Jessica Palmer, director of transportation and school safety with the Tempe Elementary district, said via email that the driver shortage is not unique to their district, exacerbated by individuals who decided to retire early, further straining the available workforce. The pandemic also created alternative job opportunities, intensifying competition not only with other school districts and charter schools but with industries that employ commercial driver’s license, or CDL, drivers, such as Amazon, UPS, FedEx, logistics charter bus services, sanitation, and more.

Still, the Tempe Union district reported no shortages or disruptions at the beginning of this school year, according to Sam Gonzales, district transportation director. Another challenge the schools faced was finding individuals willing to work a split schedule, which typically involves morning and mid-afternoon shifts. But for some, that’s ideal. Danny Swancey, a 67-year-old school bus driver with the Kyrene district, loves the arrangement. Having retired from the Mississippi Postal Service after 32 years, he said he was drawn to the bus driver job due to the ample time off it offers. Swancey takes advantage of this by indulging in his passion for hiking between shifts. He says he loves to hike, and in fact, as soon as his morning assignment ended, he headed out for a hike.

The day we interviewed him, he texted a photo of himself at the top of Telegraph Pass in the area of South Mountain. The photo came in at 10:42 a.m. Swancey also appreciates the flexibility of the job, which allows him to enjoy outdoor activities while earning a steady income. Swancey said he cannot think of a better job for someone over the age of 55. Competitive wages and benefits have played a significant role in attracting and retaining school bus drivers for Tempe schools. Swancey said that Kyrene paid for him to get his CDL license, and he earns around $20 per hour, along with a generous amount of time off, including six holidays. Additionally, he is part of the state’s pension plan, a significant advantage.

Jessica Palmer said that Tempe Elementary bus drivers start at $18.01 an hour, offering great daytime hours on weekdays without the necessity of night, weekend or holiday work while also providing opportunities for growth and paid training. At all three districts, leadership and support appear to have proven instrumental in maintaining a positive work environment. TUHSD’s Megan Sterling cites the work of Sam Gonzales, district transportation director, attributing the lack of issues the district has encountered to his effective leadership skills. Driver Swancey noted that, for him, it is the supportive environment that makes driving such a great job. Kyrene Transportation Director Parmley, for example, makes an effort to remain close to the drivers, having parties with them, playing games etc.

“I look forward to going to work every day and didn’t used to in my other jobs,” he says. Ultimately, seems to matter most to all these school districts is the commitment they hold to the students they transport daily. Those who manage transportation services acknowledge that it takes a special person with patience and grace to be a school bus driver, as they play a crucial role not only in getting students to school but in being a supportive and trusted adult in the students’ lives. As for Gonzales, he emphasizes the value of the media spotlighting his chosen field, noting that school bus drivers can make a profound impact on students’ lives beyond just providing transportation. “Particularly when it comes to showcasing the importance of the job,” he said. “Our drivers not only get kids to where they need to be to learn, but they can also be another supportive and trusted adult in their lives, and that is important.”

▶ [Task to carry out]:
Rewrite the passage of the article on school bus drivers starting with "Jessica Palmer, director" and going on through "sanitation, and more.", replacing "driver shortage" with "staffing shortage". The records are separate from the article on school bus drivers.

▶ [Study material]:
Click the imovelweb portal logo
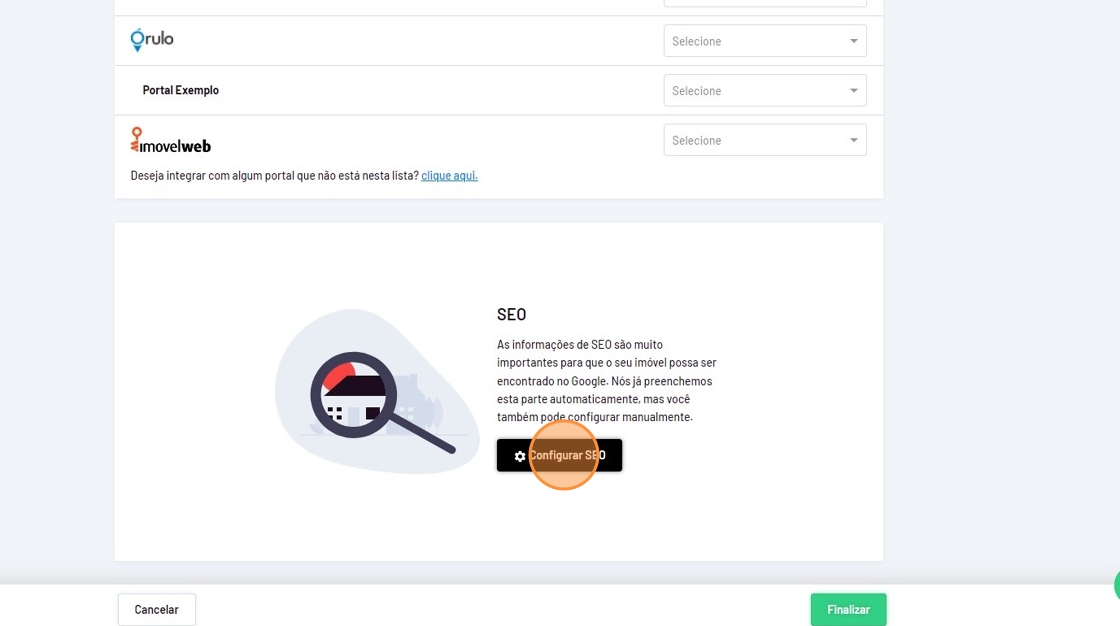The image size is (1120, 626). (171, 141)
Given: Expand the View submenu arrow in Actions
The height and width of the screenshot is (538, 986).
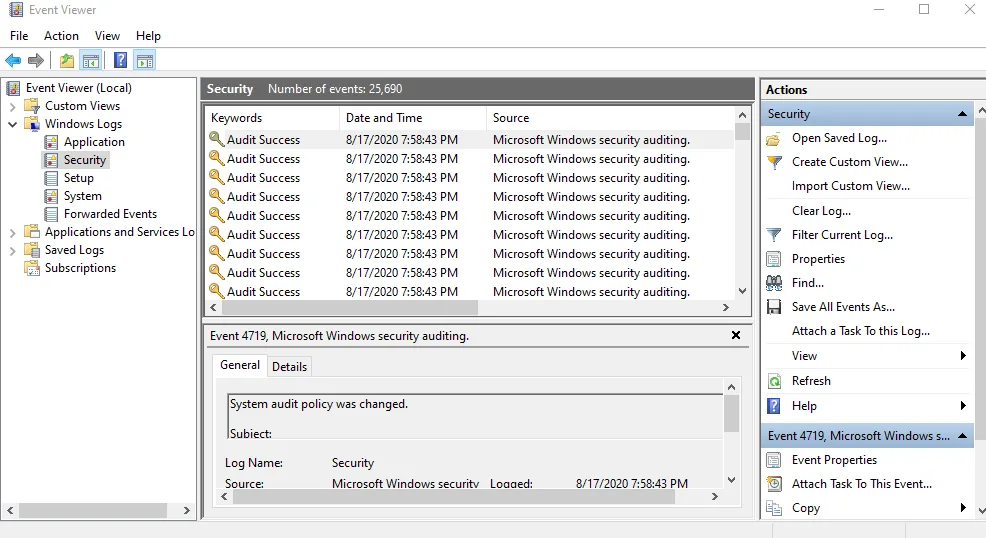Looking at the screenshot, I should (962, 356).
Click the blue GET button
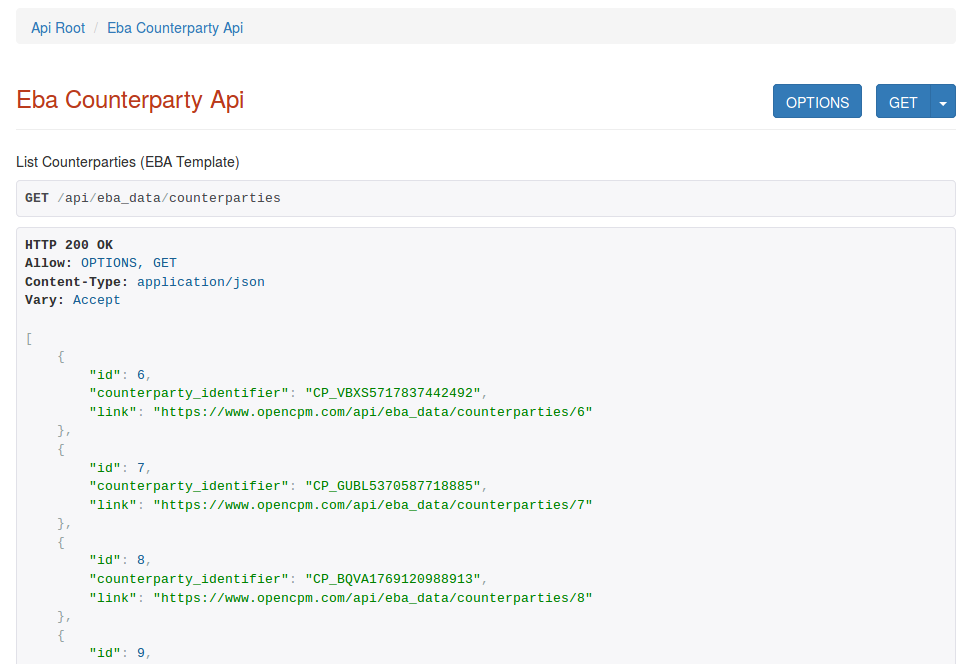The width and height of the screenshot is (975, 664). click(x=902, y=102)
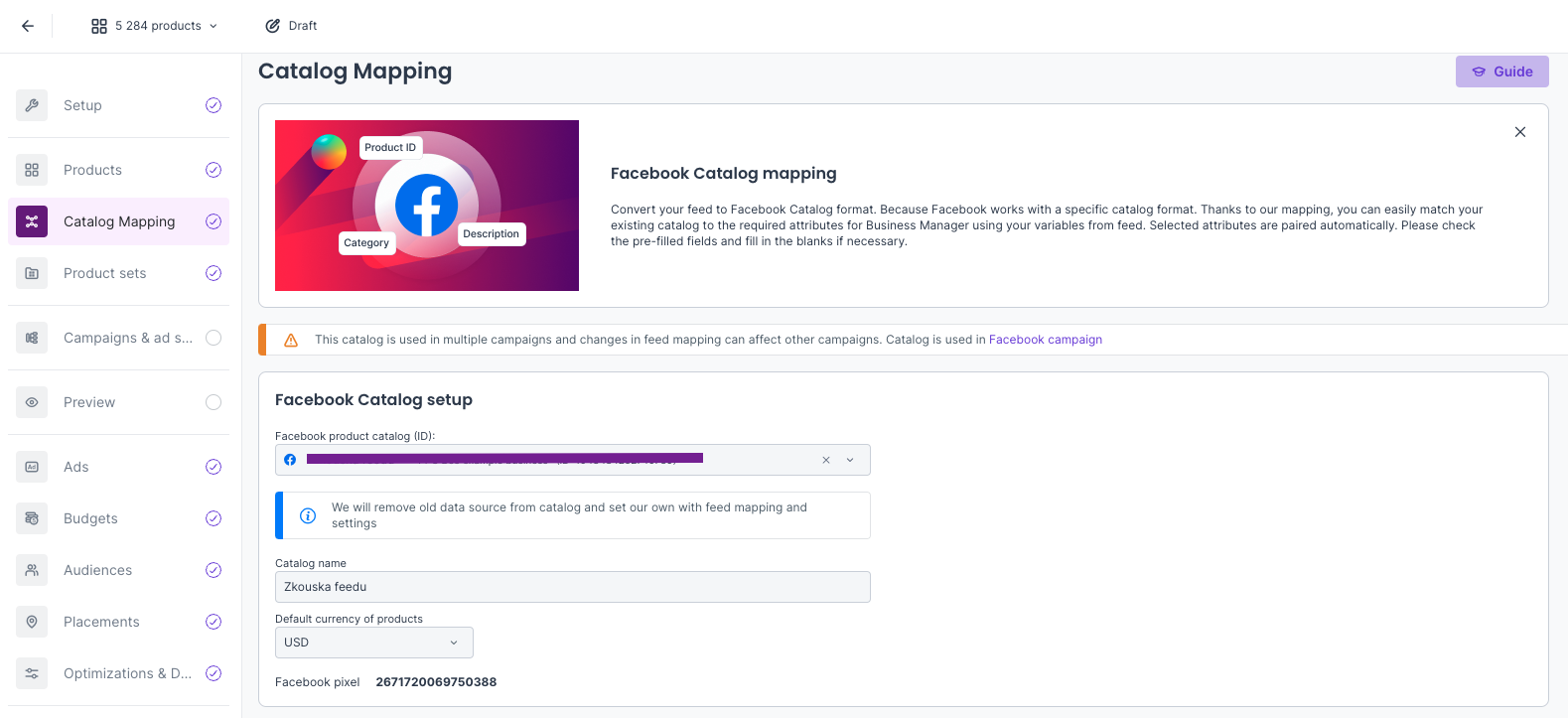Click the Products grid icon in sidebar

click(32, 170)
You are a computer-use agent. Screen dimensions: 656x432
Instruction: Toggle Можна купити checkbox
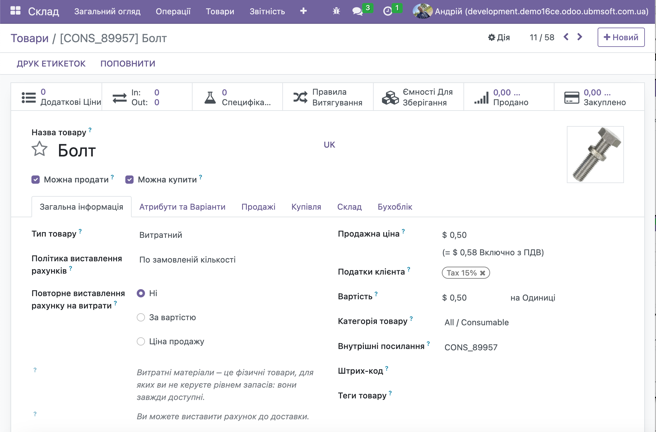pos(129,180)
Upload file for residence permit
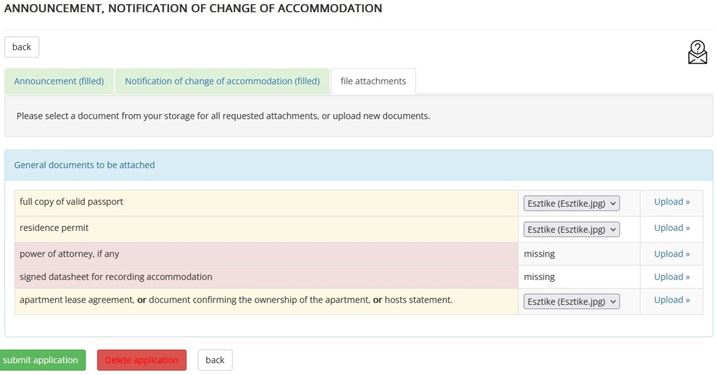717x375 pixels. (671, 228)
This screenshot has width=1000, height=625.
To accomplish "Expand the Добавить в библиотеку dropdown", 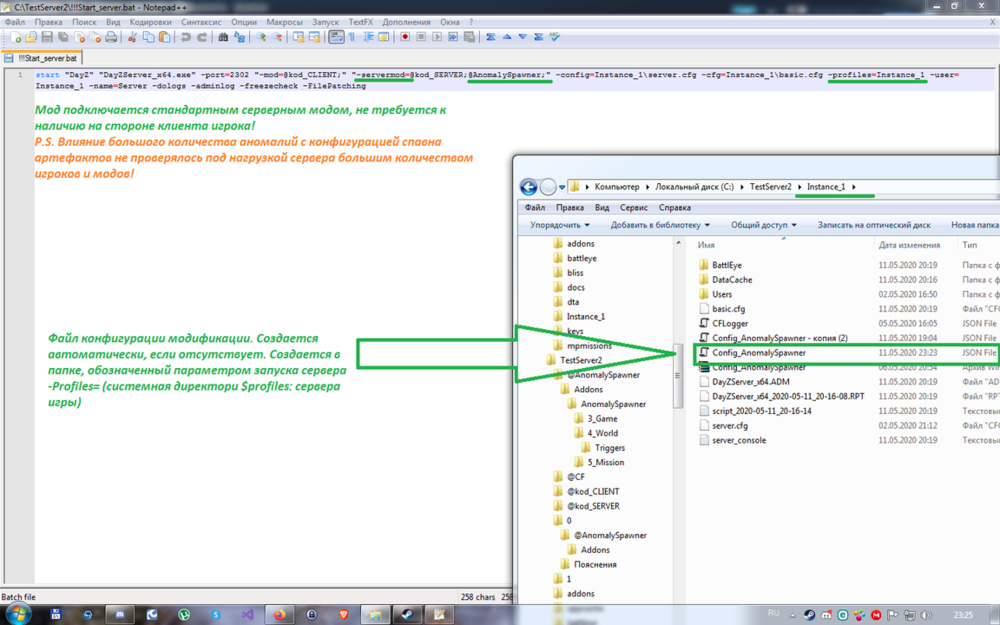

▶ [Solution below]:
Jessica Palmer, director of transportation and school safety with the Tempe Elementary district, said via email that the staffing shortage is not unique to their district, exacerbated by individuals who decided to retire early, further straining the available workforce. The pandemic also created alternative job opportunities, intensifying competition not only with other school districts and charter schools but with industries that employ commercial driver’s license, or CDL, drivers, such as Amazon, UPS, FedEx, logistics charter bus services, sanitation, and more.